Forum Moderators: open

Message Too Old, No Replies

Having word ID on the URL

         

skuba

12:05 am on Jan 15, 2004 (gmt 0)

10+ Year Member Top Contributors Of The Month



I am facing a major issue here.
I am already tring to get rid of regular expressions and spaces on the dynamic pages of this site.
Now I found out that google doesn't like the word ID also cause it may look like a session ID.
What is ID is just part of a longer parameter like dept_id or sub_id?

Also, how long can a URL be to still be SE friendly.

This website I am talking about has LONG URLs, plus SPACES, plus SYMBOLS, plus word ID.
It seems like completely SE unfriendly.

Check it out:
detail.htm?stylepkey=11049&style_id=030%20COMBB0&dept_id=3&deptName=Parts&sub_id=50&subName=Campagnolo%20Parts&lprice=42.98&hprice=42.98

First I just wanted to have a ASAPI rewrite to replaces?, &, = and spaces by -

Would that be enough?

We also have the problem of the product prices that have dots in it, and also the word ID in some of the paremeters...

Any ideas?

Thanks

Ledfish

2:30 am on Jan 15, 2004 (gmt 0)

10+ Year Member



Well, you'll definitely have problem with those urls. More than two parameters is about the max from what I've heard.

And

ID is very often a problem regardless of whether it is by itself our coupled with another word such as idproduct or productid.

Ledfish

2:31 am on Jan 15, 2004 (gmt 0)

10+ Year Member



Well, you'll definitely have problem with those urls. More than two parameters is about the max from what I've heard.

And

ID is very often a problem regardless of whether it is by itself our coupled with another word such as idproduct or productid.

skuba

3:21 am on Jan 15, 2004 (gmt 0)

10+ Year Member Top Contributors Of The Month



Yes, but if I use rewrite those URLs will look like static pages. So, google won't know they are parameters or not.
And what you said about ID is not completely true. That way google woudn't index pages with words stereoid, identity, idiot, etc...

millie

9:16 am on Jan 15, 2004 (gmt 0)

10+ Year Member



That Google hates session IDs is no secret and has been stated by Google representatives.

I believe it's not the "styleID" that's the problem, it's the next bit ... "ID=" which screams Session ID to a bot.

══════════════════════════════

**REQUIRED TASKS**:
(A) Which parameter names appear in the example URL posted in the forum thread? List every one.
(B) In the forum thread, how many URL parameters does Ledfish say is about the maximum?
(C) Can you rewrite the paragraph in the forum thread that begins "Yes, but if I use rewrite" as a short list, keeping its main facts?

Recorded data
══════════════════════════════

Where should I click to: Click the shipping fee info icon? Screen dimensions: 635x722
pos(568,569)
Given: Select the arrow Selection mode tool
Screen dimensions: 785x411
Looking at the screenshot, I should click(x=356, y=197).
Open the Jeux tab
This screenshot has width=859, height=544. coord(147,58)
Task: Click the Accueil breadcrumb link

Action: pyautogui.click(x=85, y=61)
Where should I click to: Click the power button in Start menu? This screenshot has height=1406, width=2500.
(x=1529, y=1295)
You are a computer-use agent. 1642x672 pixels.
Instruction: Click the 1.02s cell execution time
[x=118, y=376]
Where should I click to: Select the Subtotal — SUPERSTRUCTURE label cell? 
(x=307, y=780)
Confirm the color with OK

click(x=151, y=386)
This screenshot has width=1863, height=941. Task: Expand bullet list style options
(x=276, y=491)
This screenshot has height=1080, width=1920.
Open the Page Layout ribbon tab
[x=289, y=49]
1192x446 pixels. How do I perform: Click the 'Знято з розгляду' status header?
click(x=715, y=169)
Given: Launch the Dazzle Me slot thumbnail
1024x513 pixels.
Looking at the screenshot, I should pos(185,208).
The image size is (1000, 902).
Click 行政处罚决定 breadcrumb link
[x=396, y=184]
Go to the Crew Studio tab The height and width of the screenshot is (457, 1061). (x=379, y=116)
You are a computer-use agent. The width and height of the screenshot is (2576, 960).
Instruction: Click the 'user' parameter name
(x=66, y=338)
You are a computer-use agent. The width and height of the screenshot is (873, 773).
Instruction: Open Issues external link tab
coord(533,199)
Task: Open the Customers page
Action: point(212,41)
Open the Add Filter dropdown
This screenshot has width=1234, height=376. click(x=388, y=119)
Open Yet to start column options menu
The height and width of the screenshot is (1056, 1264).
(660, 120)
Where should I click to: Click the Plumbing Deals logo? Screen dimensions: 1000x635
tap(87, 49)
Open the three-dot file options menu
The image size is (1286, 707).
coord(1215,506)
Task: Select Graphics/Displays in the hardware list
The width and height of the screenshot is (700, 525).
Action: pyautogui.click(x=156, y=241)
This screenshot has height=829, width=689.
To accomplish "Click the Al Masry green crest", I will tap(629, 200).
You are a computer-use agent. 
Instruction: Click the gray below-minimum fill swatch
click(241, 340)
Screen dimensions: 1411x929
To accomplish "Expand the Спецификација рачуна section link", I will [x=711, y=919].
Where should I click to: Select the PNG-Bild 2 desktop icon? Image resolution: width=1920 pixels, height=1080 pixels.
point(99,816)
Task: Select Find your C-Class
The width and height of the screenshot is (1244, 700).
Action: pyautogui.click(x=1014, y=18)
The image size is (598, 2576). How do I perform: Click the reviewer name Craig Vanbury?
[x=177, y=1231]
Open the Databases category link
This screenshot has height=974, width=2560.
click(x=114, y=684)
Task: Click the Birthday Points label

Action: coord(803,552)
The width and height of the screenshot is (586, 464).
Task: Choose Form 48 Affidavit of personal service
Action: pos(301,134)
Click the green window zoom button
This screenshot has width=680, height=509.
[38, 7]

══════════════════════════════

**EXPECTED RESULTS**:
(A) stylepkey, style_id, dept_id, deptName, sub_id, subName, lprice, hprice

(B) Two parameters.

(C)
- Rewriting would make the URLs look like static pages, so Google wouldn't know whether they contain parameters.
- The claim about ID isn't completely true; otherwise Google wouldn't index pages with words like stereoid, identity or idiot.